In summary, retrofitting the existing 110 kV transmission lines with voltage regulators is a highly cost-effective equipment modification method.
3.7. Error Analysis
To validate the effectiveness and practical significance of the proposed method and model, a detailed comparative analysis was performed using actual voltage and power measurements from both ends of the existing transmission lines. Specifically, the three-phase voltage of the 110 kV CJ line was directly measured at the power source terminal, while the load-side data were collected from the 110 kV JC (Airport) Substation (
Figure 12). The comparison between measured and calculated values revealed a maximum phase voltage deviation of approximately 10 V and a maximum line voltage deviation within 20 V. Considering the nominal voltage level of 110 kV, which corresponds to a phase voltage around 64 kV (
kV), these deviations are extremely small—on the order of 0.015% to 0.03%. Such minimal error margins, derived directly from raw line data without simplifications, demonstrate that the proposed modeling and calculation approach achieves exceptionally high accuracy and can be regarded as highly reliable for practical engineering applications (
Table 6 and
Table 7).
3.8. Computing Time and Convergence Analysis
To verify the effectiveness of the proposed optimization model and its newly introduced constraints, it was confirmed that all sub-objective functions remain convex across the full range of control variables. Although the addition of constraints and variables increases the problem’s dimensionality, the model exhibits strong robustness and reliable convergence characteristics. The inclusion of additional variables leads to only a minor reduction in iteration speed, with the optimal solution obtained in just 9.45 s.
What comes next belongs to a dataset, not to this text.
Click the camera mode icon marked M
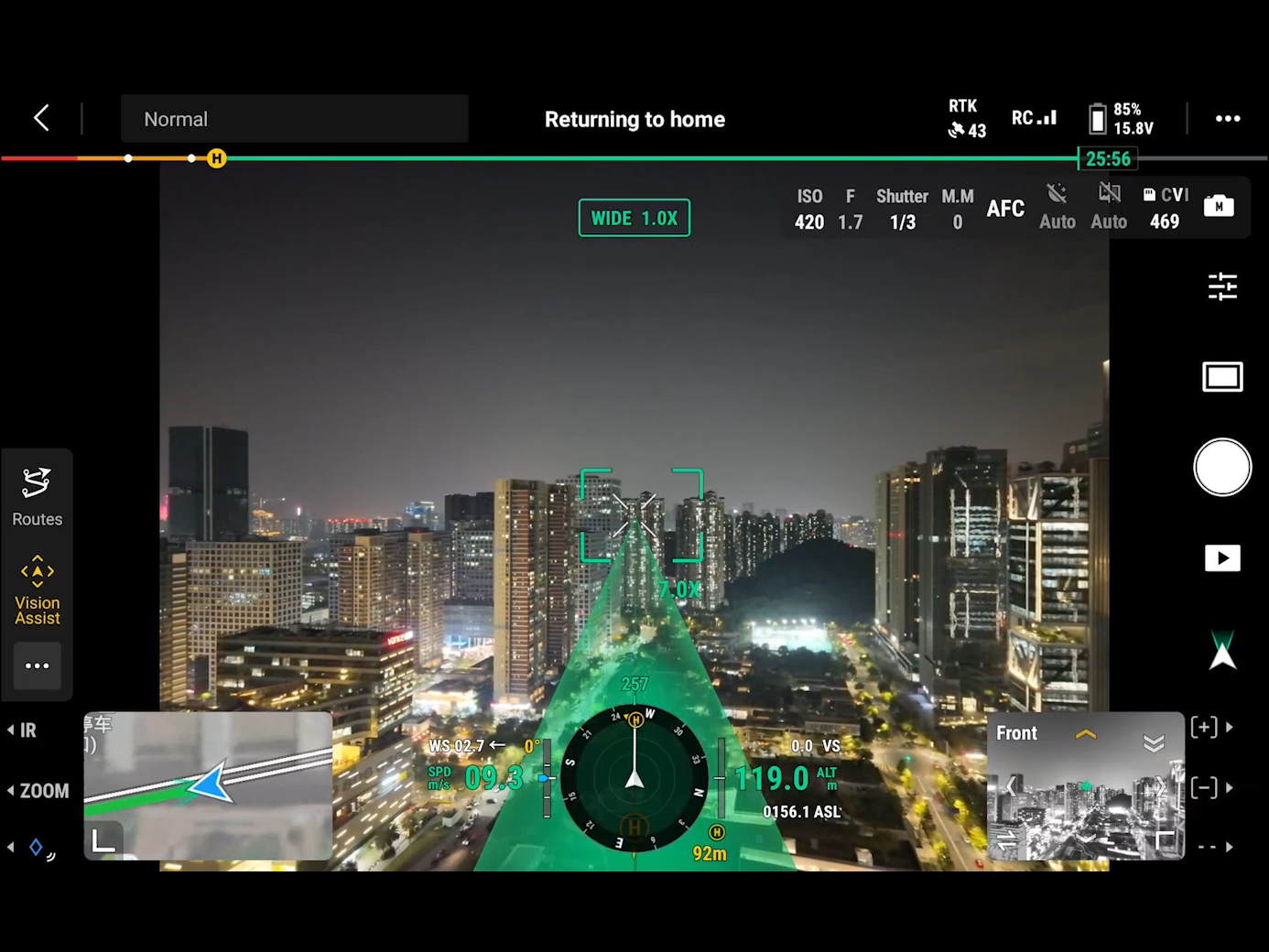Screen dimensions: 1269x952 (x=1218, y=207)
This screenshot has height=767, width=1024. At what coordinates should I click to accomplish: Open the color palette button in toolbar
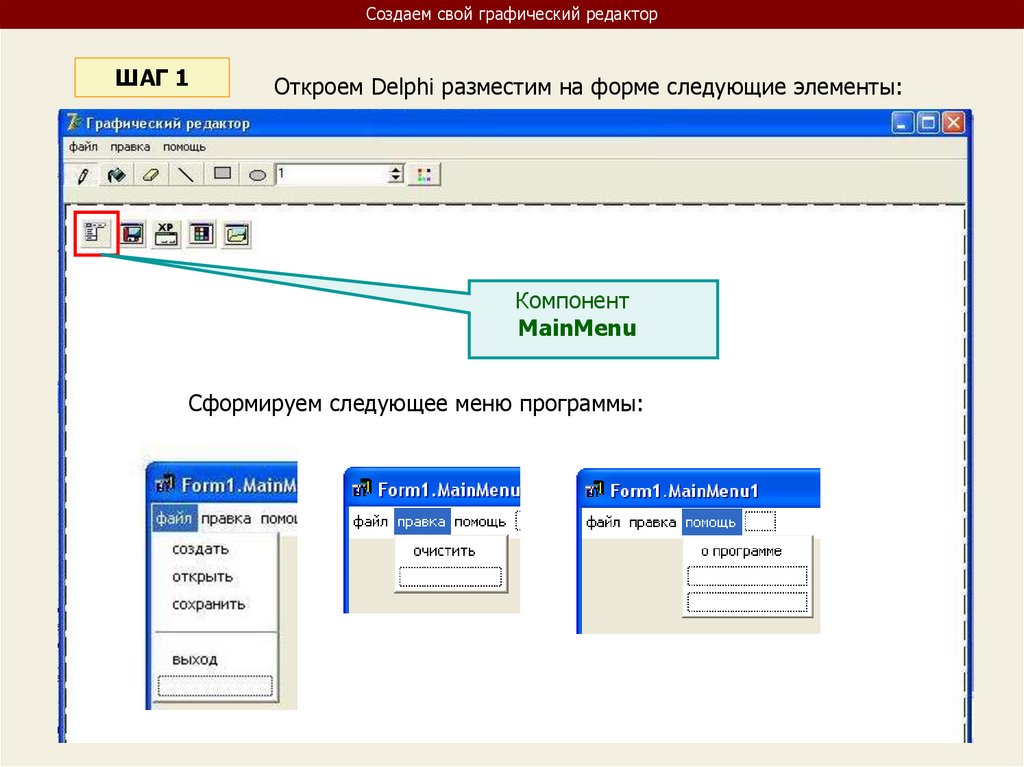[x=424, y=174]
This computation was performed on a standard laptop equipped with an Intel Core i7 2.5 GHz processor (Intel, Santa Clara, CA, USA), without the need for any specialized hardware or high-performance computing resources. In contrast, achieving comparable solution accuracy and speed using bio-inspired algorithms such as Genetic Algorithms (GAs) or Particle Swarm Optimization (PSO) typically requires server-grade computational platforms due to their higher iteration count, stochastic search behavior, and sensitivity to parameter tuning.
Therefore, the proposed method offers significant advantages in computational efficiency and hardware independence. It is highly practical for real-time power system optimization tasks, where fast, accurate solutions are essential for improving system reliability, reducing energy losses, and supporting dynamic decision making under operational constraints.
4. Conclusions
This study presents a practical method for addressing energy loss and voltage drop in long-distance transmission lines by incorporating voltage regulation strategies, originally applied in distribution systems, into transmission line design. The approach effectively enhances voltage quality, improves supply reliability, and reduces overall construction costs. Case studies, including actual high-load scenarios during the summer of 2024, demonstrate that the method can significantly reduce transmission losses and maintain voltage levels within acceptable limits. It also minimizes the need for additional infrastructure, offering clear technical and economic benefits. The method is well suited for engineering applications in industrial power systems, particularly in scenarios requiring high reliability and cost control. Its compatibility with existing assets, combined with low computational demands, supports efficient deployment and operation. These advantages make it a valuable option for strengthening grid performance and ensuring stable, high-quality power supply in industrial and large-scale utility environments.